An acoustic show featuring some of the brightest and most innovative instrumentalists on the acoustic scene today! Ethan Setiawan and Grant Flick will bring original instrumentals from influences representing their collective experiences in bluegrass, jazz, and traditional fiddling styles.
Ethan Setiawan has a command of the mandolin far beyond his twenty-some-odd years, and has won both the National Mandolin Championship at Winfield, KS and the Rockygrass Mandolin Championship. Named “creative and virtuosic” by WBUR, his path has wended its way through traditional bluegrass, to Bach partitas, to free jazz. On his new album, “Gambit”, Setiawan takes the calculated musical risks of a seasoned player.
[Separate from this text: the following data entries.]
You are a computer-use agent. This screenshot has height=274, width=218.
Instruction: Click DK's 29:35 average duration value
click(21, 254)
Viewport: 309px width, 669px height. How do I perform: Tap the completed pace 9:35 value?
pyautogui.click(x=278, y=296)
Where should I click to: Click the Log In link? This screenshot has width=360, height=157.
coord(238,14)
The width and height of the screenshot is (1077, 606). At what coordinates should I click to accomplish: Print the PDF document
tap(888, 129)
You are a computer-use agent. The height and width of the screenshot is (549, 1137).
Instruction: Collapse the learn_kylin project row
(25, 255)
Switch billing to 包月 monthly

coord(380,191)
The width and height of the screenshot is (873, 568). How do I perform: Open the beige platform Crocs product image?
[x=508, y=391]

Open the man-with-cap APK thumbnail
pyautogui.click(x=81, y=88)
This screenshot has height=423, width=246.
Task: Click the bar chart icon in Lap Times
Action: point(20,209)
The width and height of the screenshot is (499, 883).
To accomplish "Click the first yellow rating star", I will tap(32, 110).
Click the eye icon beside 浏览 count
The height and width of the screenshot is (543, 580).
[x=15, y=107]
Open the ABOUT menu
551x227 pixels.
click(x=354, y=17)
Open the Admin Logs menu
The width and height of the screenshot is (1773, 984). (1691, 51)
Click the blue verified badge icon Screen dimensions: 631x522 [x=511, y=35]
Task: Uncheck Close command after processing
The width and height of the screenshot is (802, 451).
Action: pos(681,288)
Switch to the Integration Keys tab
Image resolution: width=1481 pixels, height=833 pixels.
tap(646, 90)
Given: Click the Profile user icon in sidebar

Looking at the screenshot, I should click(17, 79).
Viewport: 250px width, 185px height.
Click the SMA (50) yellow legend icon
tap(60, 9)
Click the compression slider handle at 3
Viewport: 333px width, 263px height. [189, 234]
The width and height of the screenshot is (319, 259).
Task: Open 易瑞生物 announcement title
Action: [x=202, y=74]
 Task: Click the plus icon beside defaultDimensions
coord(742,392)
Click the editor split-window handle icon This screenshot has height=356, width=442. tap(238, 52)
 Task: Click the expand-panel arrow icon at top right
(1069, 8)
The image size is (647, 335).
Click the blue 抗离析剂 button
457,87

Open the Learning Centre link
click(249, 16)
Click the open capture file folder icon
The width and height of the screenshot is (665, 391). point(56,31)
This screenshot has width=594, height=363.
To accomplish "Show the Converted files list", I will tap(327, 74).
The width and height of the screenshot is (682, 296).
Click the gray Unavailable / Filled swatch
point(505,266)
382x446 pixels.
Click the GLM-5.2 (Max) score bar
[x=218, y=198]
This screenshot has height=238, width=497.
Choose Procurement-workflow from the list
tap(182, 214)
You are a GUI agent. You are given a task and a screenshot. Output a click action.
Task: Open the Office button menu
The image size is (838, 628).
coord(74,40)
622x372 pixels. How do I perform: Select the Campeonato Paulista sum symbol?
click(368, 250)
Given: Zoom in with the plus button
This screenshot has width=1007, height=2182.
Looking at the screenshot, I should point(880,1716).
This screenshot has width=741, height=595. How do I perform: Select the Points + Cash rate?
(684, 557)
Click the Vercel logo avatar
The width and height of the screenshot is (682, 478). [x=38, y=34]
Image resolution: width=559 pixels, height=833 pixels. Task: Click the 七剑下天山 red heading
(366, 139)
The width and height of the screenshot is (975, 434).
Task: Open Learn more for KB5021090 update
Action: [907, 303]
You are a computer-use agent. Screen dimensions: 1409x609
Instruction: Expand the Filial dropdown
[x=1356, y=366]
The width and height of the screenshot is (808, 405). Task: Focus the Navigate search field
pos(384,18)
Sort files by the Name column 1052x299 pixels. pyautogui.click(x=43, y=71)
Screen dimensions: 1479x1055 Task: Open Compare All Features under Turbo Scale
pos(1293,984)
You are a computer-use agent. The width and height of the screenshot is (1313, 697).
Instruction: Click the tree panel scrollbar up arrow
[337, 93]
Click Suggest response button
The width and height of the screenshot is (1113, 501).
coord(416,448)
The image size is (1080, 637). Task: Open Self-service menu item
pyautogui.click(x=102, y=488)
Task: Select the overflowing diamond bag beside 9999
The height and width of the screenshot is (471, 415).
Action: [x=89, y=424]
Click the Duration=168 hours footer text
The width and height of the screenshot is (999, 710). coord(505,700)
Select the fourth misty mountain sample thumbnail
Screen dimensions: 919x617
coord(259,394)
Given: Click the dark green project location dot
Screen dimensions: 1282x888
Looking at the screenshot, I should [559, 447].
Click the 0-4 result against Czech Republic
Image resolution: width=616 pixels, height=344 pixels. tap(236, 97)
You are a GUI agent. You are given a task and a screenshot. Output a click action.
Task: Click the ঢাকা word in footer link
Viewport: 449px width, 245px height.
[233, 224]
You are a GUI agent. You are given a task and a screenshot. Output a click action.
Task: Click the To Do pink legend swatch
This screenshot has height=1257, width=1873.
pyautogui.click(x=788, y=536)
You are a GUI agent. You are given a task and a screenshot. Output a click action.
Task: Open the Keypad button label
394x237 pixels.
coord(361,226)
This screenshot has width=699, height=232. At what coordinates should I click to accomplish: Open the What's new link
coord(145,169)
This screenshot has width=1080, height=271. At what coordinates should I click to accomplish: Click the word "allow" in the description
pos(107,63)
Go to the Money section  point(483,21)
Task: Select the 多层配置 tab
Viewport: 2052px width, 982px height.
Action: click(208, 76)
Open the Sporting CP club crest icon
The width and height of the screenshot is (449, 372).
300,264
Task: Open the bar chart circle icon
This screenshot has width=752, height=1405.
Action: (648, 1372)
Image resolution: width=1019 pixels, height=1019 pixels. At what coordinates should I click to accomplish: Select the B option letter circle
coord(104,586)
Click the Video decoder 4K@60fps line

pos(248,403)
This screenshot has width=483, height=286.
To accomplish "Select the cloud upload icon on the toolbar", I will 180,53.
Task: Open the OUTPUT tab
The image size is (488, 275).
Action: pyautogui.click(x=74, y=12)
He moves aptly between stylistic influences, harkening back to the experimental string band music pioneered in the early 80s while presenting entirely original compositions.
Setiawan was one of three children who were all homeschooled by folk-loving parents, so his childhood was untraditional, and full of exploration. “As a teenager, I loved the idea of going to jams and having this community of people I could hang out with”, he explains. He began driving to Chicago to take lessons with Don Stiernberg, and traveled to California to attend The Mandolin Symposium. After finishing high school, Setiawan attended Berklee College of Music on a full scholarship. “I think I came into Berklee as a very technically oriented musician, but just being exposed to so many different styles and incredible musicians really broadened my musical horizons, and gave me a deeper understanding of artistry and musicality beyond technical proficiency”, he explains.
Grant Flick is a performer, recording artist, composer, educator, and collaborator currently based in Ann Arbor, MI. He plays many instruments including violin, mandolin, tenor guitar, nyckelharpa, tenor banjo, and viola. Primarily, his interests are new acoustic music, jazz manouche, jazz/swing, bluegrass, and American old-time. His current original music projects, Westbound Situation, Warren & Flick, and Hannah O’Brien and Grant Flick, explore the fusion of chamber music with the influences listed above. In these groups, he writes pieces influenced from many styles that feature the collective spontaneity and imagination of the fellow improvisatory musicians with whom he collaborates. Examples of his writing can be heard on “Accord” (Westbound Situation), “Tomorrow Worries About Itself” (Grant Flick), “Windward” (Hannah O’Brien and Grant Flick), and “Waxwing” (Warren & Flick). Grant has received numerous music awards including the 2013 Daniel Pearl Memorial Violin. He was a finalist in the 2015 Walnut Valley Festival Fiddle Competition in Winfield, Kansas, as well as the 2017 Freshgrass Fiddle Competition in North Adams, Massachusetts. Additionally, several competitive collegiate awards and grants for improvisation, acoustic chamber music inventiveness, and music education have been presented to his original groups in the past few years. Grant has been selected as a two-time participant (2015 and 2016) of the Acoustic Music Seminar held at the Savannah Music Festival in Savannah, Georgia. He has taught workshops at numerous camps throughout American including Augusta Bluegrass Week, Charm City Django Fest, the Tenor Guitar Gathering, and River of the West Mandolin Camp. Grant also tours and performs regularly and has played at many music festivals including Grey Fox Bluegrass Festival, ROMP Fest, Telluride Bluegrass Festival, and the Savannah Music Festival. Frank Vignola, Mike Marshall, Julian Lage, and Darol Anger are just some of the notable musicians with whom Grant has appeared on stage. Grant recently completed a Master’s degree at University of Michigan in Improvisation.